Ich habe ein kleines Problemchen. Ich habe Vista 64-Bit auf meinem Rechner und zu Beginn habe ich Eclipse nicht zum Laufen gebracht. Nach längerem Googeln habe ich herausgefunden, dass ein paar Leutchen mit Vista 64-Bit Probleme haben.
Ich habe aber dann irgendwo gelesen, dass die ältere Version 3.2 bei Vista 64-Bit funktioniert. Tut es bei mir nun auch. Dies nur als Erklärung, warum ich 3.2 habe.
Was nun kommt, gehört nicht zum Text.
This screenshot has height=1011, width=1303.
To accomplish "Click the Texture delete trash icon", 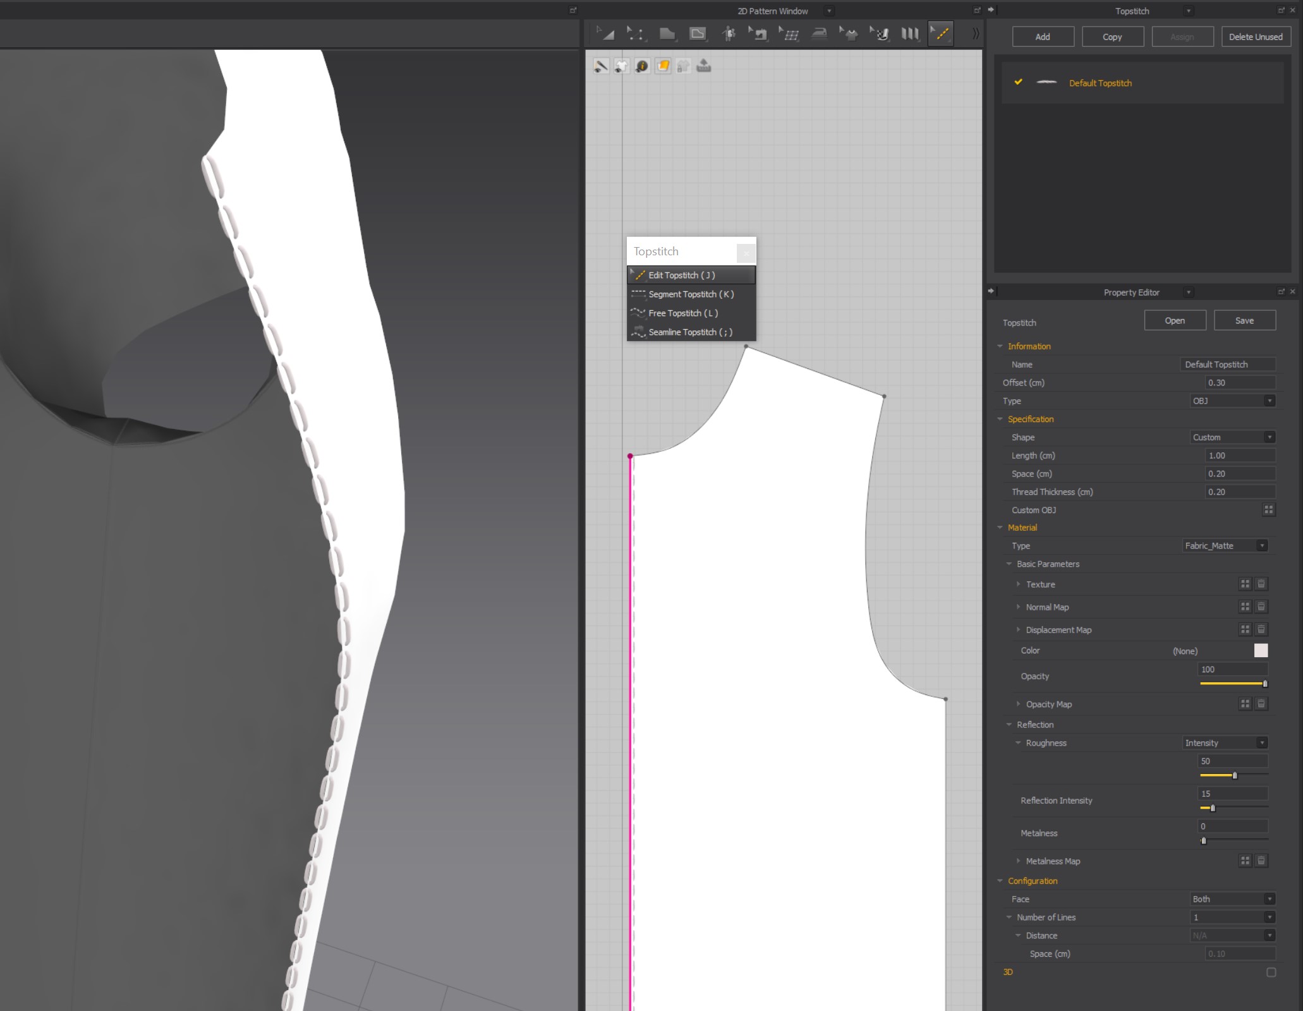I will [x=1261, y=584].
Mein Problem ist nun folgendes:
Wenn ich in einem Fenster bei Eclipse nun eine Klasse geöffnet habe und dann oben auf das "run"-Zeichen klicken, kompiliert eclipse eine ganz andere Klasse und gibt diese auf der Console aus und nicht die, die ich im Fenster geöffnet habe.
Wie kann ich das einstellen, dass er grad das geöffnete Fenster kompiliert und ausgibt?
Probiere schon seit 1 Stunde alles mögliche, aber nichts funktioniert.
Kann mir jemand helfen?
Wäre für jeden Tipp dankbar. :toll:


----------



## Wildcard (21. Mai 2009)

Dieses Verhalten hat sich von Eclipse 3.2 auf Eclipse 3.3 geändert.
In 3.2 wird die Klasse ausgeführt die als letztes gestartet wird, in 3.3 und später nach Möglichkeit eine zur Selektion passende.
Hast du denn auch die 64 Bit Version von Eclipse runtergeladen bevor du aufgegeben hast? Du brauchst dazu natürlich auch eine 64 Bit VM.
Wenn das nicht geht, fehlermeldung posten


----------



## James7 (22. Mai 2009)

Problem hat sich erledigt. Vorher lief die 3.5er 64-Bit Version nicht bei mir. 
Nun habe ich es aber hinbekommen und wie immer saß das Problem ungefähr 30 cm vor dem Laptop.


----------